Main outcome measures

Death and, in patients who did not have AIDS at entry, progression to AIDS or death.

Main results

The study was stopped early. After a median follow-up of 30 months, 74% of the patients had stopped blinded trial treatment, 699 patients (22%) had died, and 936 of 2765 (34%) who were free of AIDS at enrollment had either developed AIDS or died. Intention-to-treat analyses were done. Overall, both drug combinations improved survival when compared with zidovudine alone (hazard ratio [HR] for death for ddI combination vs zidovudine alone 0.67, 95% CI 0.56 to 0.80, and HR for ddC combination vs zidovudine alone 0.79, CI 0.66 to 0.94). For patients without previous zidovudine use, both drug combinations reduced the combined end point (death plus progression to AIDS), but when all patients were included, death and progression to AIDS were reduced only in the ddI combination group (HR 0.76, CI 0.65 to 0.89).


Combination therapy with zidovudine and either didanosine or zalcitabine reduced the death rate and progression to AIDS in patients with HIV infection better than zidovudine alone. The benefit was greatest in patients without previous zidovudine use.

Sources of funding: Australian National Council on AIDS; Agence Nationale de Recherches sur le SIDA (France); National Antiviral AIDS Project (Italy); Stichting AIDS Fonds (the Netherlands); Swiss Federal Office of Public Health; Medical Research Council (UK); Bristol-Myers Squibb; Roche; Glaxo-Wellcome.
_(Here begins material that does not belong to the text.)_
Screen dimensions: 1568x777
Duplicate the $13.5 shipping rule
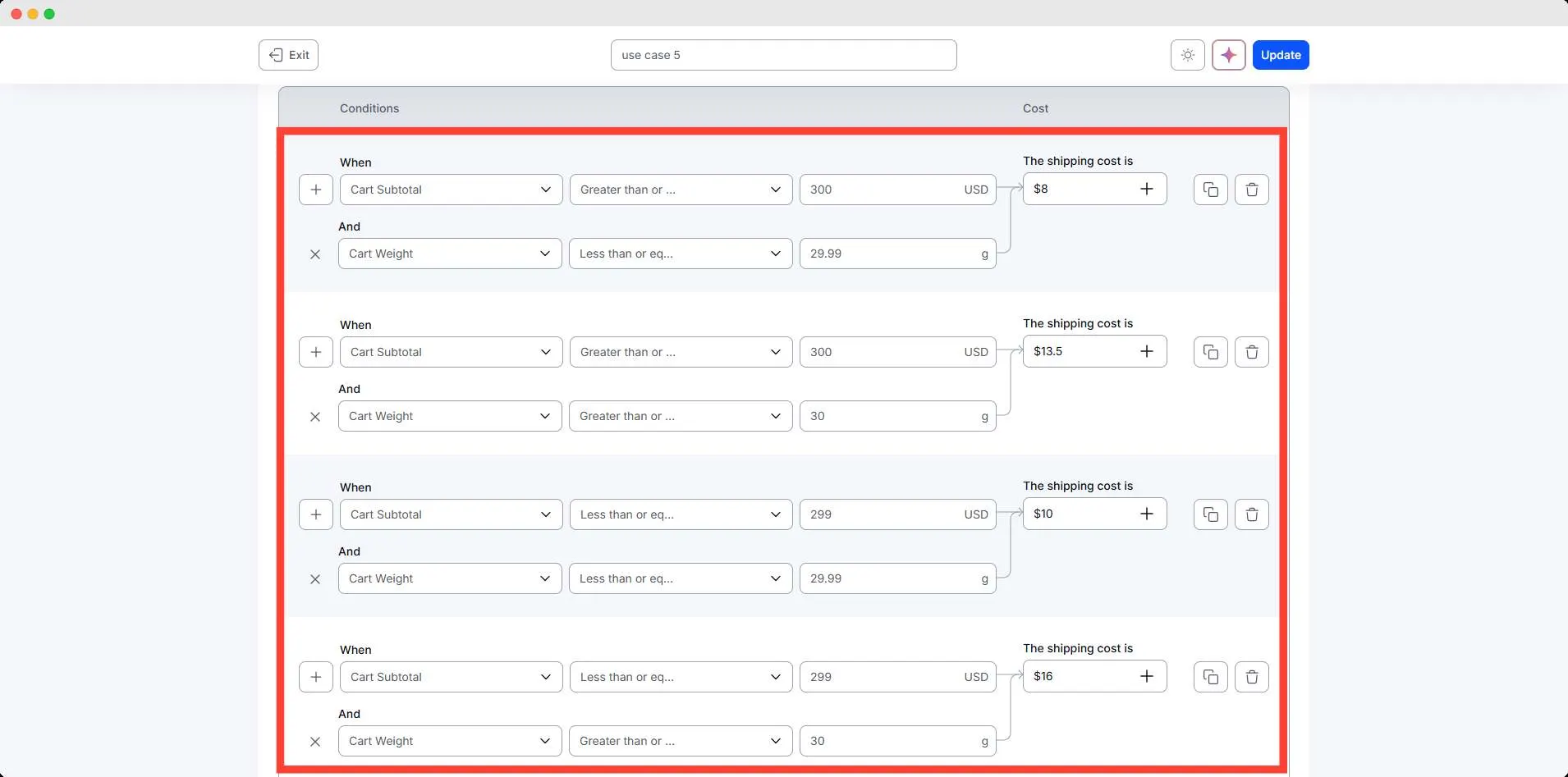(1210, 352)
For article reprint: Dr. J.H. Darbyshire, MRC HIV Clinical Trials Centre, UCLMS, Mortimer Market Centre, London WC1E 6AU, England, UK.


The results of the Delta study and 2 similar studies from the AIDS Clinical Trials Group (ACTG175) (1) and the Community Programs for Clinical Research on AIDS (CPCRA007) (2) support the superiority of combination therapy over zidovudine monotherapy in the treatment of HIV infection. In all 3 studies, the benefit of combination therapy on survival was most obvious in patients without previous zidovudine use; less benefit was seen in patients previously treated. In the Delta trial, greater improvement in CD4+ counts and less disease progression occurred with the ddI combination than with the ddC combination.

No serious side effects occurred in the Delta study. It and the other studies of combination therapies had a high drug discon-tinuation rate for nonprotocol reasons.

Eleven antiretroviral agents are now available in the United States and Europe: nucleoside reverse transcriptase inhibitors (zidovudine, ddI, ddC, 3TC, d4T), nonnucleoside reverse transcriptase inhibitors (nevirapine, delavirdine, and loviride), and protease inhibitors (saquinavir, ritonavir, and indinavir). Clinical studies of combination regimens with protease inhibitors in advanced HIV disease have shown survival benefits and marked effects on the CD4+ cell count and viral load. The role of these combinations in initial therapy, however, has not been established; resistance may also develop, and important drug interactions complicate their use.

Timing of initiation of therapy, optimal drug combinations, duration of benefit, and when and how to switch drugs need further study. The clinical message, however, is clear: When a decision is made to initiate therapy, combination therapy should be started.

Philippa J. Easterbrook, MD
Chelsea and Westminster HospitalLondon, England, UK

Philippa J. Easterbrook, MD
Chelsea and Westminster Hospital
London, England, UK


1. Hammer SC, Katzenstein DA, Hughes MD, et al. N Engl J Med. 1996;335:1081-90.

2. Saravolatz LD, Winslow DL, Collins G, et al. N Engl J Med. 1996;335:1099-106.